Hmm Sunday was interesting. I didn’t get to go to worship but I read a little by myself in the morning and started the day a little slower than the others. Then Catherine and I went to the internet café where we got coffee and did work online for like 3 hours. Then Catherine went to st. jude’s (orphanage) and I went with Karen to the market to buy things for the camp.

So its hard to be in the market and know that you are getting the munu price. Its hard on lots of levels because one you don’t want your presence to negatively affect the price of things and make it harder for others to get things, also you don’t want to haggle someone out of their profits. I think for me Sunday the biggest thing was I just wanted to communicate that I was there serving. I just wanted us all to be human for a minute together, not American and Acholi or first world and third world or developed and under developed just human. That’s the hard part, its hard and rare to get to the place here with locals that you are both just human. Honestly I think its hard to get there with anyone. We all look at eachother and look at ourselves with certain lenses. I was praying that I could see with the Lord’s eyes and experience with His attitude and heart.

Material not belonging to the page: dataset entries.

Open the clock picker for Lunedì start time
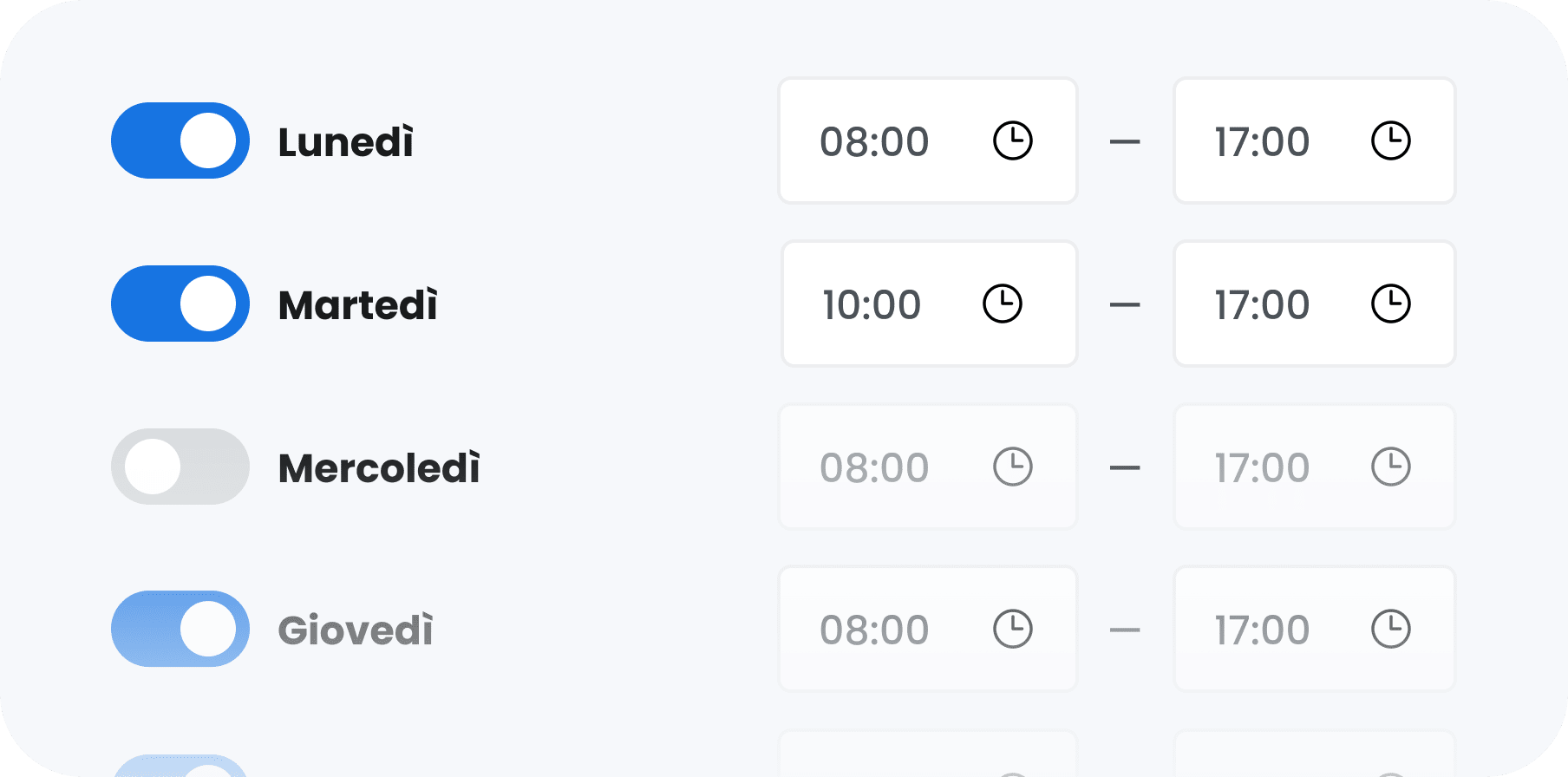The image size is (1568, 777). coord(1011,141)
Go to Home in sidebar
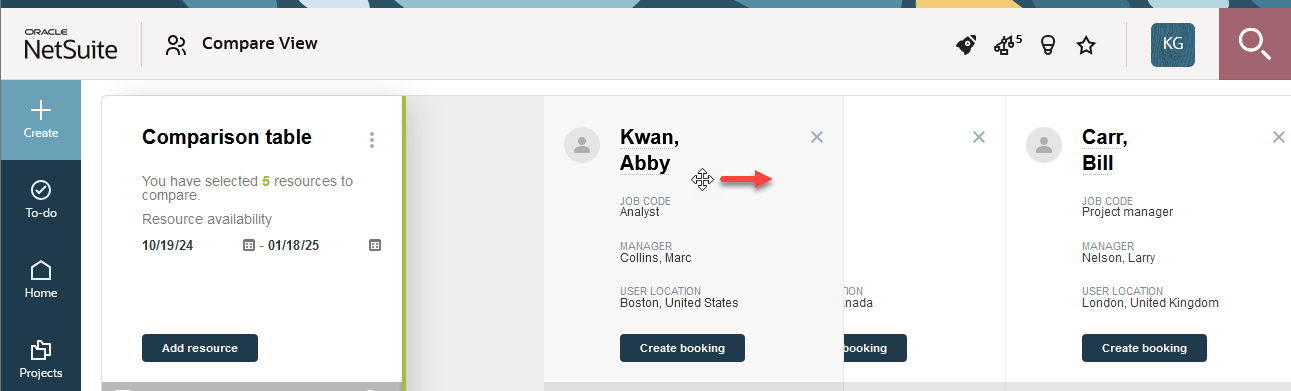Image resolution: width=1291 pixels, height=391 pixels. 41,279
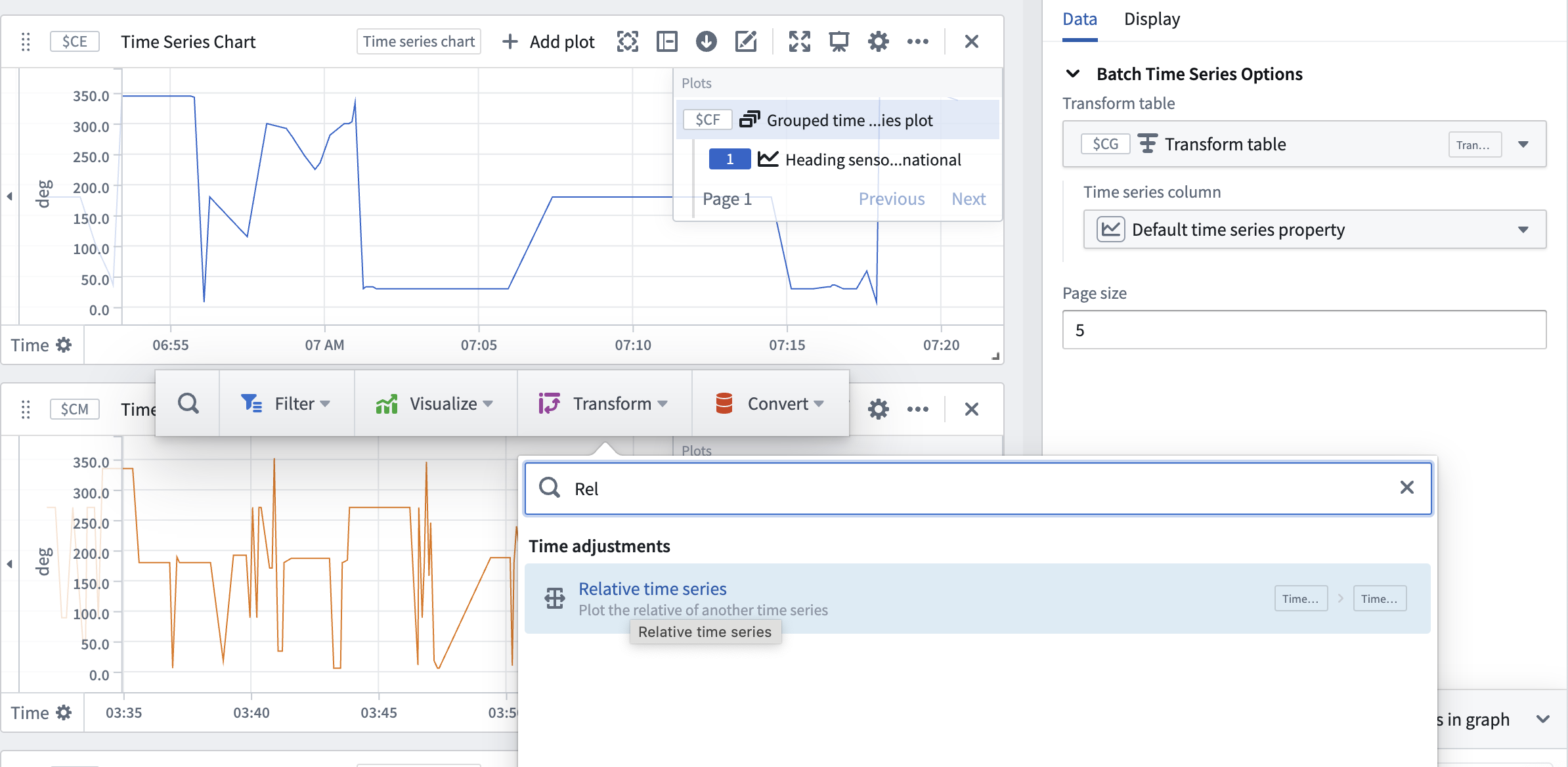The width and height of the screenshot is (1568, 767).
Task: Click the presentation screen icon
Action: coord(839,42)
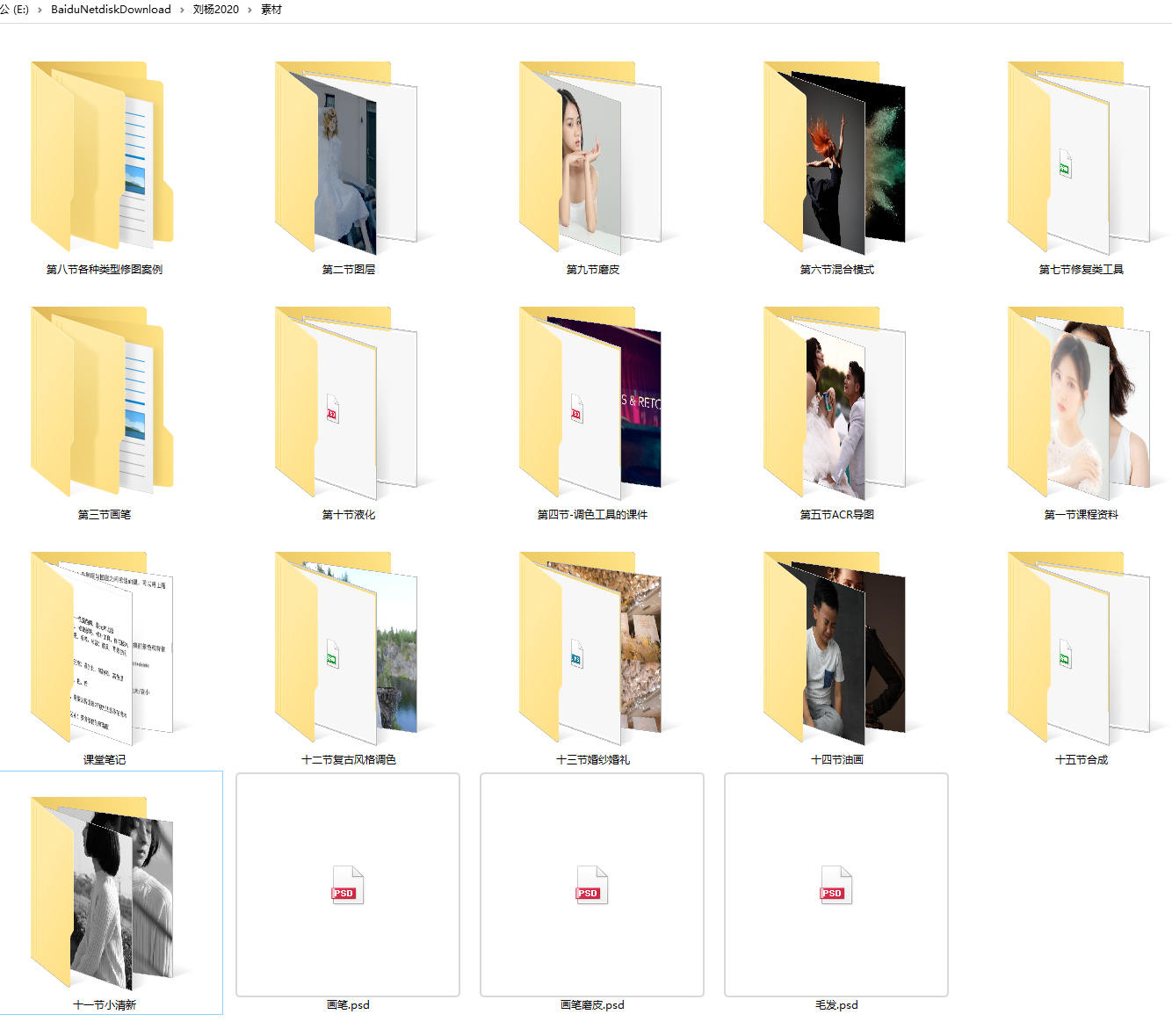Select the 第二节图层 folder icon
This screenshot has height=1036, width=1172.
click(346, 156)
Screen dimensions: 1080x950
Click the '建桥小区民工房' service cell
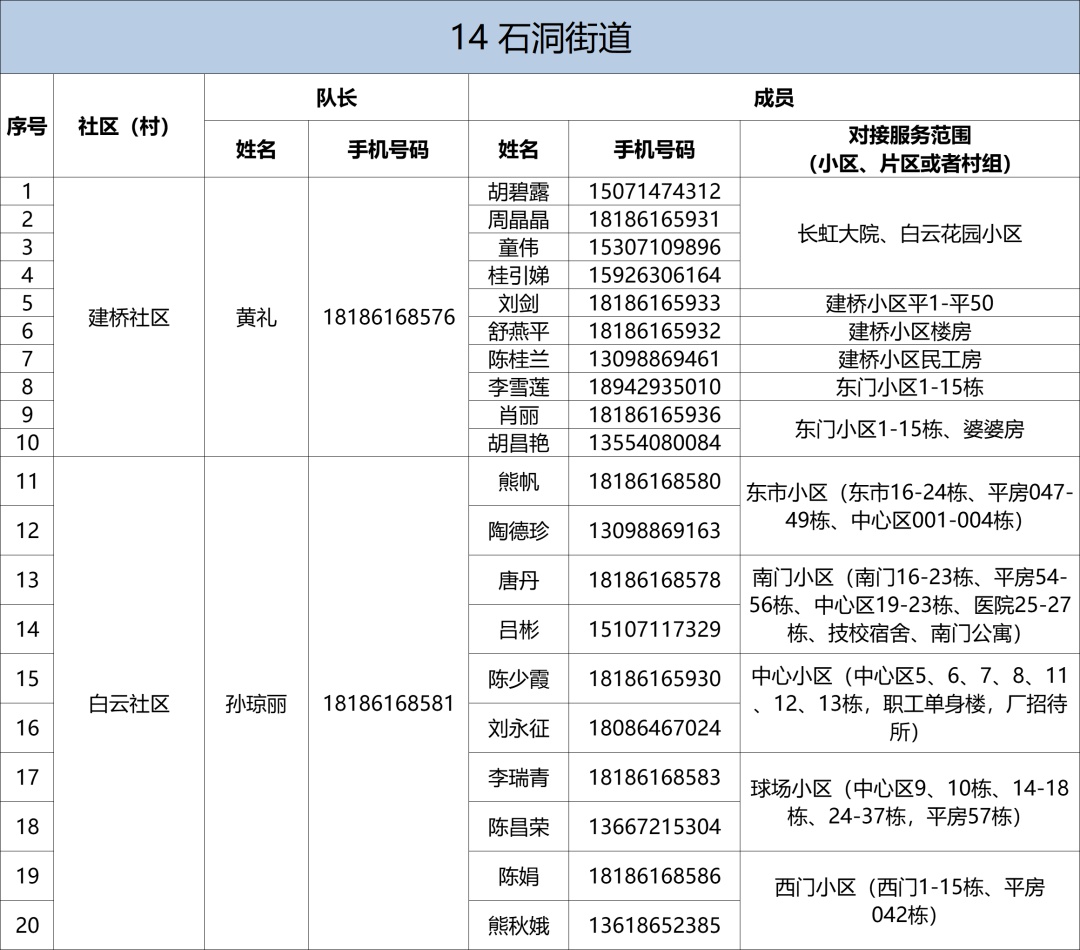(909, 359)
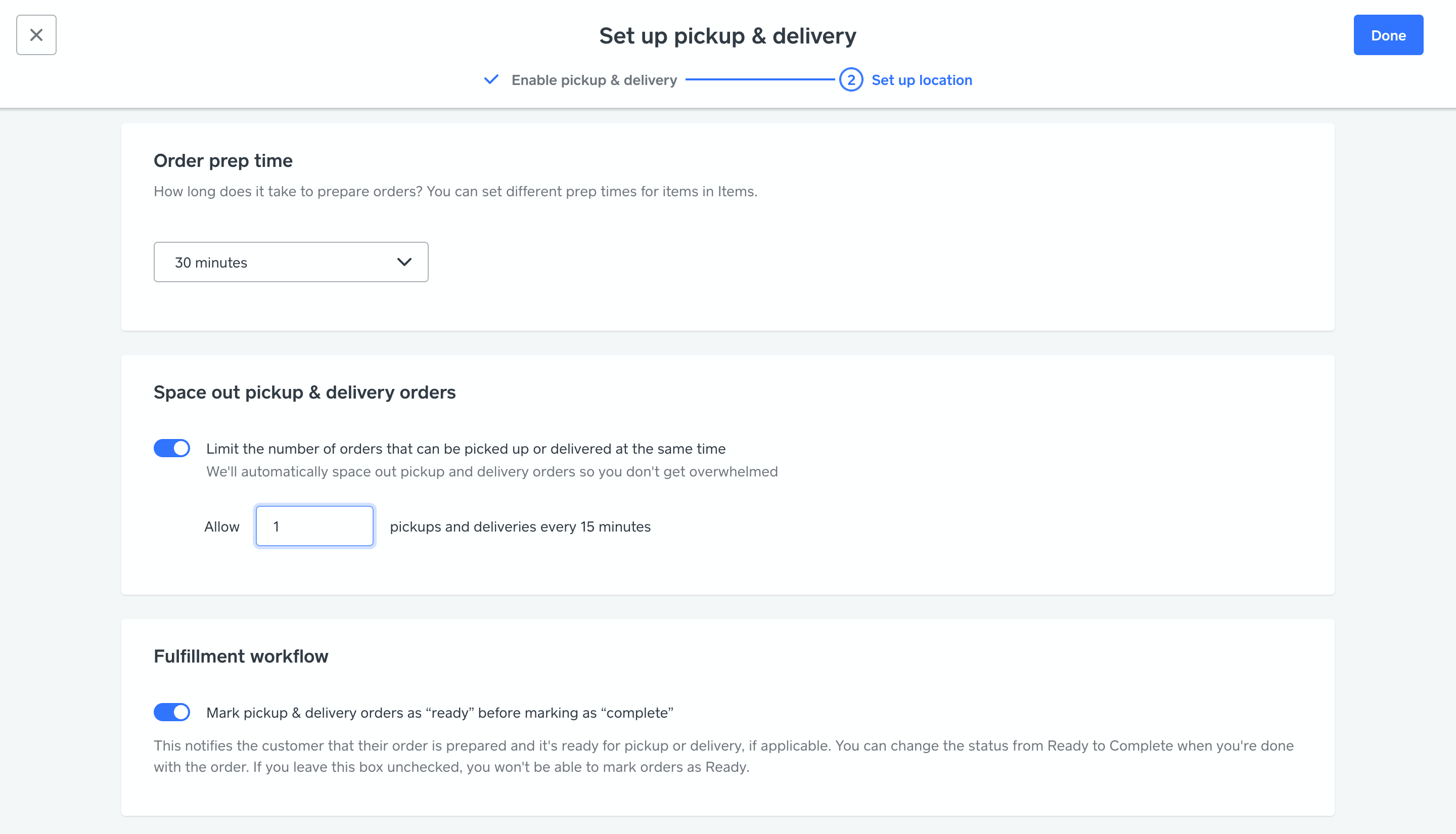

Thoughts?

Sunday night we met up with the high schoolers at the Ethiopian place right down the road from our house for dinner. It was delicious food and good times. Catherine and I ended up sitting outside with two IC staff who were chaperoning the kids. One of them was actually a roadie who stayed at the volunteer house with us the first year in Gulu. It was fun that our paths crossed again.

Today was the teachers’ first day at their schools. They all, the ones who were actually at school, had interesting stories. I am especially excited for the teachers at Keyo SS. The school is far away but it sounds like the staff at that school is great and the American teachers (lisa, Lindsay, and Amanda) are great as well. I spent most of the day at the office doing budget stuff, emails, meetings, and trying to get money from finance. We sent the teachers out to Pabbo and Catherine went with them to get them all squared away.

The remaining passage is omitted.